SINDO, 05 Desember 2012


“Bagai tikus mati di lumbung padi.” Itulah peribahasa yang sekiranya tepat untuk menggambarkan situasi rakyat Indonesia. Maraknya kasus kelangkaan BBM di berbagai daerah di penjuru Nusantara menandakan bahwa negara Indonesia sedang mengalami fenomena ironis. 

Ironis karena tak seharusnya hal ini terjadi di tengah kondisi Indonesia yang kaya akan sumber energi. Lalu mengapa ironi ini bisa terjadi? Sejumlah kelangkaan yang terjadi di berbagai daerah seperti Pontianak, Balikpapan, Manado, Papua, Banda Aceh, serta Batam, dan perlahan beranjak ke wilayah Jabodetabek seperti ironi berantai yang perlu dicari akar masalahnya. 

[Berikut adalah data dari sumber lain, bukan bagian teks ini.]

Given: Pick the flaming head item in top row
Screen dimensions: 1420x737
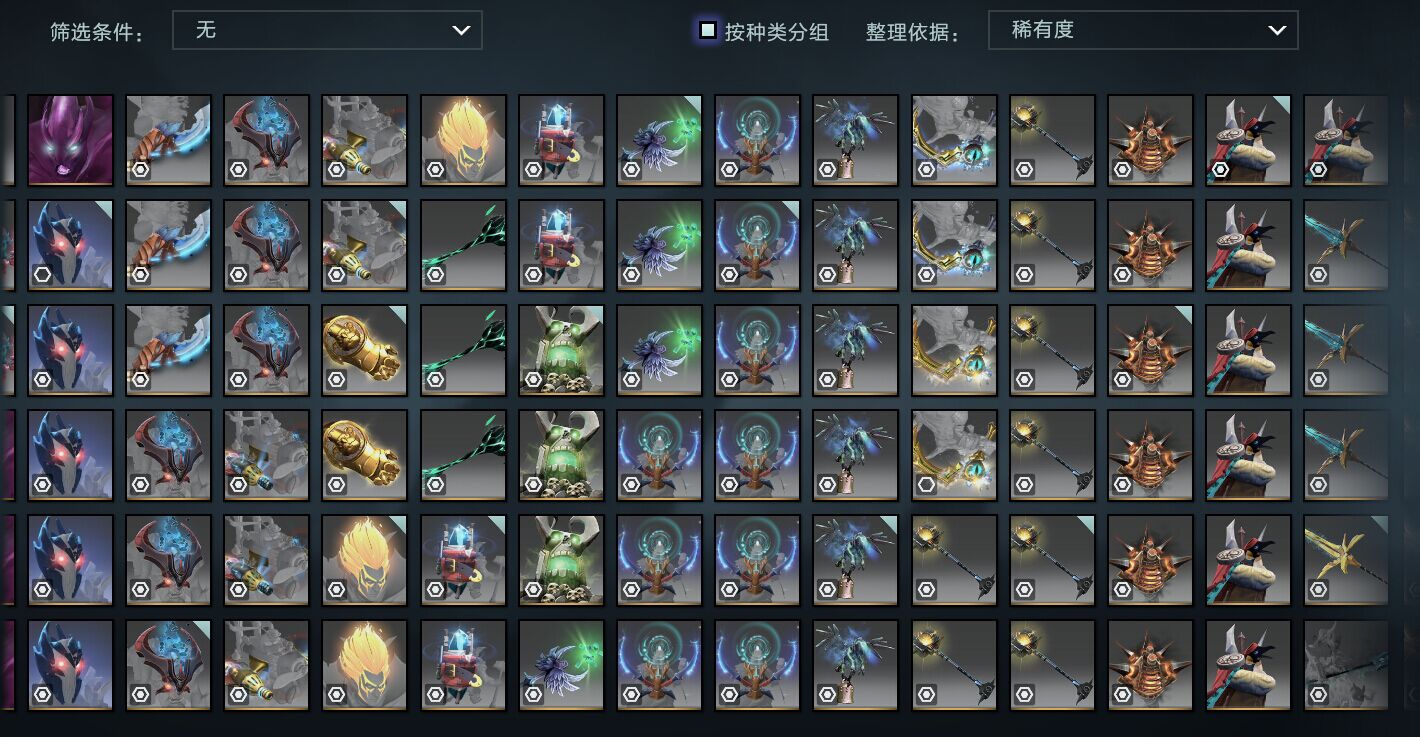Looking at the screenshot, I should (463, 140).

Setidaknya terdapat dua hal yang menjadi alasan utama mengapa kelangkaan berantai ini terus menerus terjadi. Pertama, distribusi BBM yang tidak merata dan memadai. Kedua, terjadinya penyelewengan serta penyelundupan BBM di berbagai daerah. Kasus kelangkaan BBM yang sedang terjadi “memaksa” pemerintah meminta penambahan kuota subsidi BBM ke DPR.Tentu masih hangat dalam benak kita bahwa Oktober lalu pemerintah mengambil kebijakan yang sama untuk mengatasi permasalahan kelangkaan BBM yang terjadi. 

Ketika penggunaan BBM bersubsidi mulai mengalami kelebihan kuota, penambahan menjadi solusi tunggal dan begitu instan. Pertanyaannya, mengapa pemerintah kita tampak seperti tak belajar dari kesalahan sebelumnya? Ketika Oktober 2012 pemerintah meminta penambahan kuota BBM bersubsidi dari 40 juta kiloliter (kl) menjadi 44 juta kl, DPR mengabulkan permintaan tersebut dengan asumsi pemerintah yakin penambahan kuota ini akan dapat memenuhi kebutuhan BBM rakyat hingga akhir tahun.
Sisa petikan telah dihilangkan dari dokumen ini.